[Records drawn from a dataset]
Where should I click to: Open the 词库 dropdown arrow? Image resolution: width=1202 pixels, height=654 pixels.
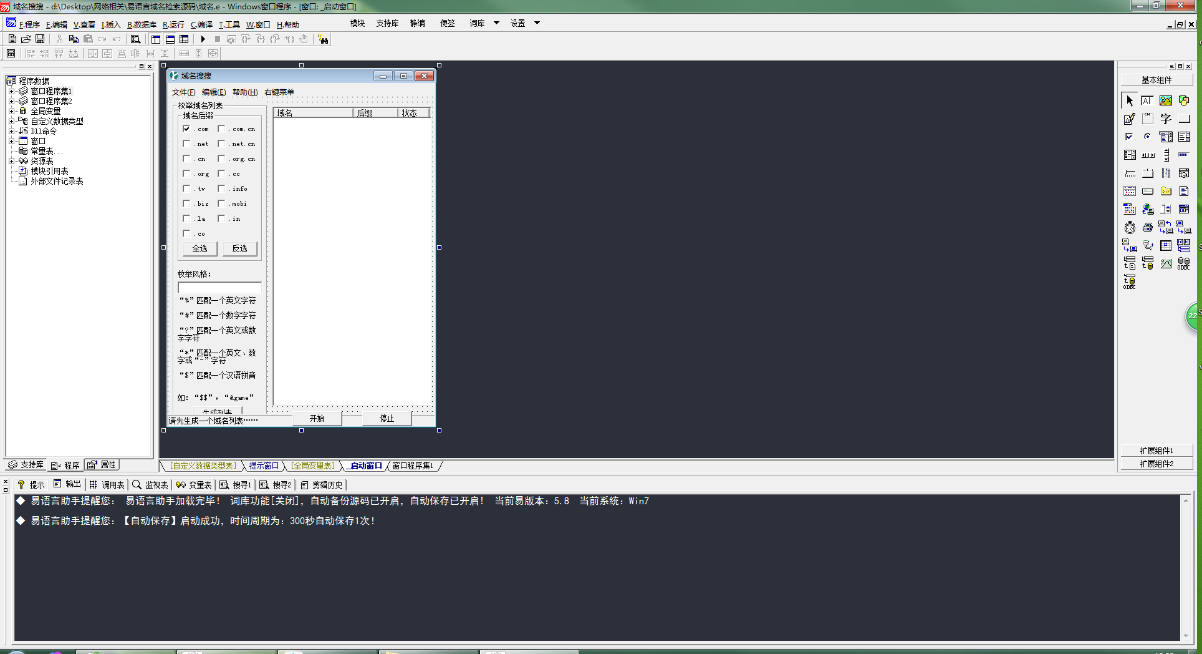[x=496, y=23]
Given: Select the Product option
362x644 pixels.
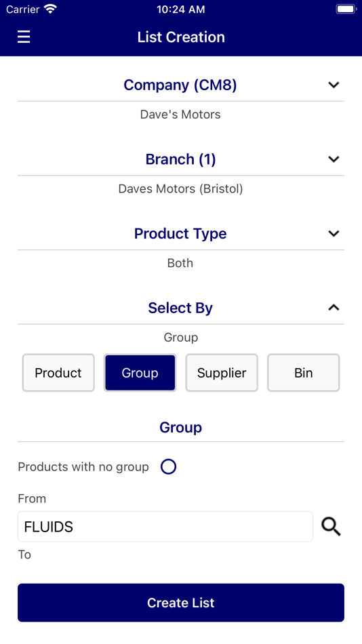Looking at the screenshot, I should [x=58, y=373].
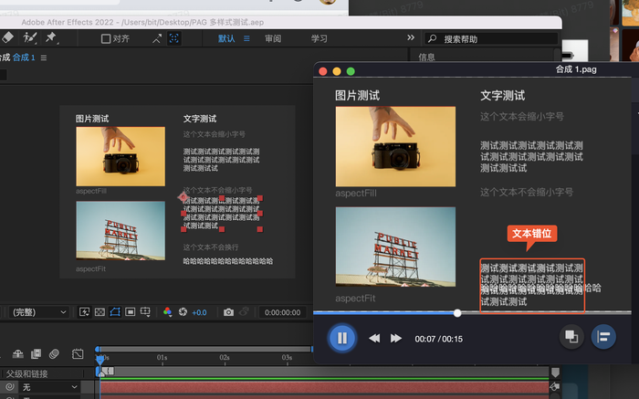639x399 pixels.
Task: Select the 默认 workspace tab
Action: coord(226,38)
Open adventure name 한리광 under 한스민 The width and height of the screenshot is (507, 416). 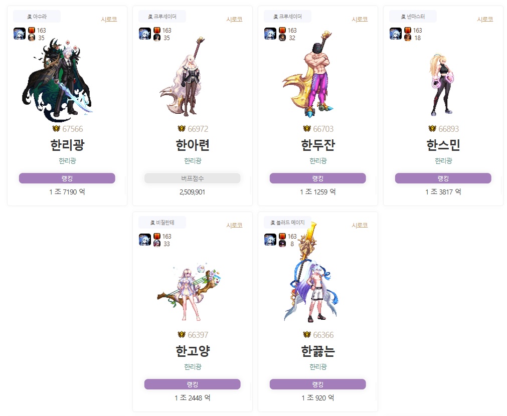[443, 161]
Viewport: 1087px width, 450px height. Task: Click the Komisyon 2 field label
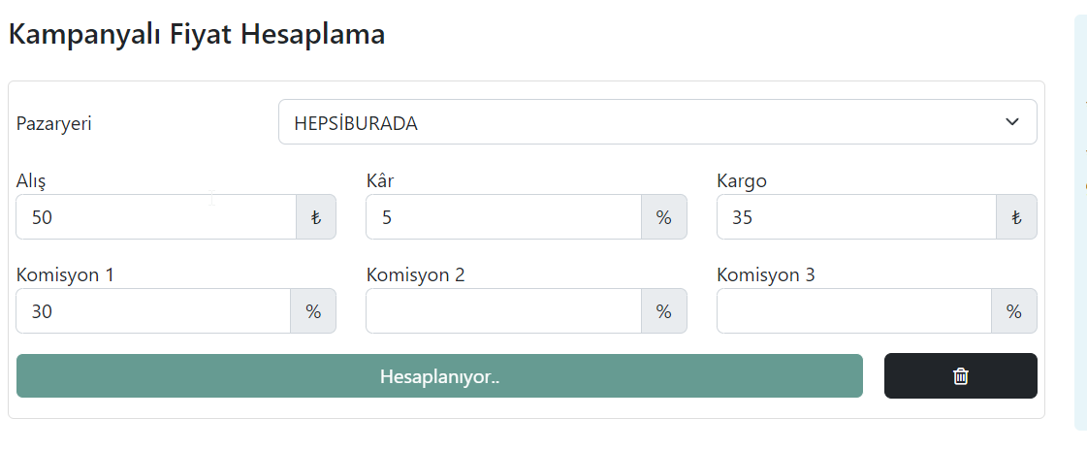coord(415,274)
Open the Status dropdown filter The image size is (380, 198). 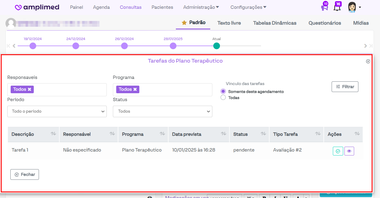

» TASK GOAL: Your reply must hold only the lines from the line containing "Viewport: 1087px width, 450px" through the end of the records above, written out exactly, both ends included, with no pictures, please.

» EXERCISE OUTPUT:
Viewport: 1087px width, 450px height. Task: Click the Komisyon 2 field label
coord(415,274)
Open the Status dropdown filter The image size is (380, 198). 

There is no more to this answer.